British crime dramas spark thoughts of American remakes

When it comes to television, the U.S. and the U.K. have a long, strange, complicated relationship. Sort of like Lady Gaga and subtlety. Or Lindsay Lohan and the truth.

American series routinely show up on British TV, as is, with great fanfare. But pity the poor English shows that, aside from the small but devoted audiences of BBC America and PBS, are rarely seen Stateside until they’re remade — usually with disastrous results.

For every iconic American remake — think “All in the Family,” “Sanford and Son” and “The Office” — there are a dozen misfires such as “Coupling,” “Life on Mars” or “Viva Laughlin.” Well, maybe not “Viva Laughlin.” That was singularly horrifying. But you get the idea.

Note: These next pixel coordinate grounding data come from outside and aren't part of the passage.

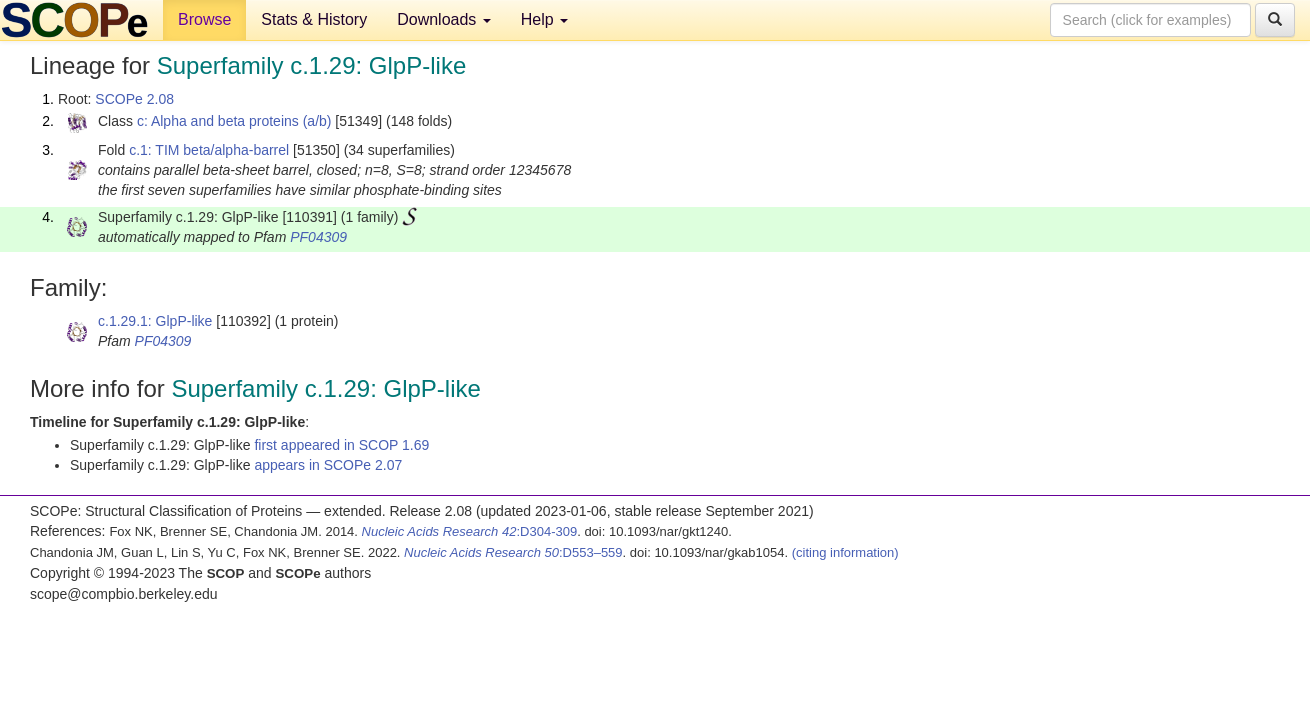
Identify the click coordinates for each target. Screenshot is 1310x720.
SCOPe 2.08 (134, 99)
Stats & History (314, 19)
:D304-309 (470, 531)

The phenomenon is so inescapable, it has become fodder for its very own series: The BBC and Showtime are co-producing “Episodes,” an upcoming comedy about a U.S. network that ruins its remake of a popular British show by shoehorning “Friends” star Matt LeBlanc into it.

And, yet, my first instinct after seeing the terrific new British crime drama “Luther” (7 p.m. today, BBC America) was, still, “I can’t wait for the remake!”

Not that I wanted many changes. The great Idris Elba elevates “Luther” above your average cop drama by the sheer brute force of his talent, and he’d have to be a part of any American attempt to re-create it. I just wanted more of it.

Like most British series, “Luther’s” first season consists of six episodes. Six measly hours a year. The cast of “Two and a Half Men” spends more time waiting for that show’s lame laugh track to die down.

But what an exhilarating six hours they are.

Elba already has made his mark on TV in roles ranging from “The Wire’s” Stringer Bell to Michael Scott’s temporary replacement on the U.S. version of “The Office.” But while it’s a little disorienting at first hearing Elba’s native British accent — the way, for instance, his “better” comes out “beh-uh” — “Luther” offers the actor his showiest character yet.

As Detective Chief Inspector John Luther of London’s Serious Crime Unit, Elba is an imposing, growling powerhouse hunting down the worst of the city’s worst. And he’s nearly as damaged as the monsters he brings to justice. “You’re obsessive, driven,” Luther’s estranged wife, Zoe (Indira Varma), tells him. “God knows you’re misguided.”

The series opens with a chase that ends with Luther’s letting a serial killer fall several stories and into a coma rather than pulling him to safety. He’ll flip over his desk or throw his laptop through his office window, his rage barely contained, like water in a paper sack. And when Zoe tells him she’s found another lover, Luther obliterates a door in the home they once shared, leaving it nearly as unhinged as he is.

He soon finds solace, though, in a brilliant murder suspect named Alice (Ruth Wilson), another troubled soul, who begins playing mind games with Luther, as well as Zoe and her new lover. But it’s his growing bond with Alice, Luther calls it “this weird thing between us,” that transforms “Luther” from a taut police procedural to an intense, edge-of-your-seat psychological thriller that goes further than U.S. cops shows — save, perhaps, “The Shield” — would dare.

“If I thought you were about to lose interest in me,” Alice coos seductively to Luther, “I’d be inconsolable.” Their resulting relationship plays out like a weekly “Silence of the Lambs,” only with more sexual tension and a way hotter sociopath.

But while “Luther” is definitely a hidden gem worth seeking out, it’s not even this month’s only must-see British detective drama.

“Sherlock” (9 p.m. Oct. 24, KLVX-TV, Channel 10), a modern-day reimagining of the classic detective stories, is about to take over PBS’ “Masterpiece Mystery!” for a three-week run.

And while a texting Holmes and a blogging Watson sound like the sort of thing The CW would cook up — only then, Watson surely would have been reconceived as a bikini model — the series from “Doctor Who” writers Steven Moffat and Mark Gatiss still feels more faithful than last year’s whizbang Robert Downey Jr. version.

If you’re new to British dramas, this, much like “Luther,” is no fancy-pants, tea-and-crumpets, proper bit of telly. As Sherlock, the self-proclaimed “high-functioning sociopath,” the impossibly British named Benedict Cumberbatch is eccentric and mischievous. It feels more like he’s channeling Dr. Gregory House (himself inspired by the great detective) than Basil Rathbone.

Still, I couldn’t help but think about the possibilities of a remake.

And wonder what Matt LeBlanc could do with the role.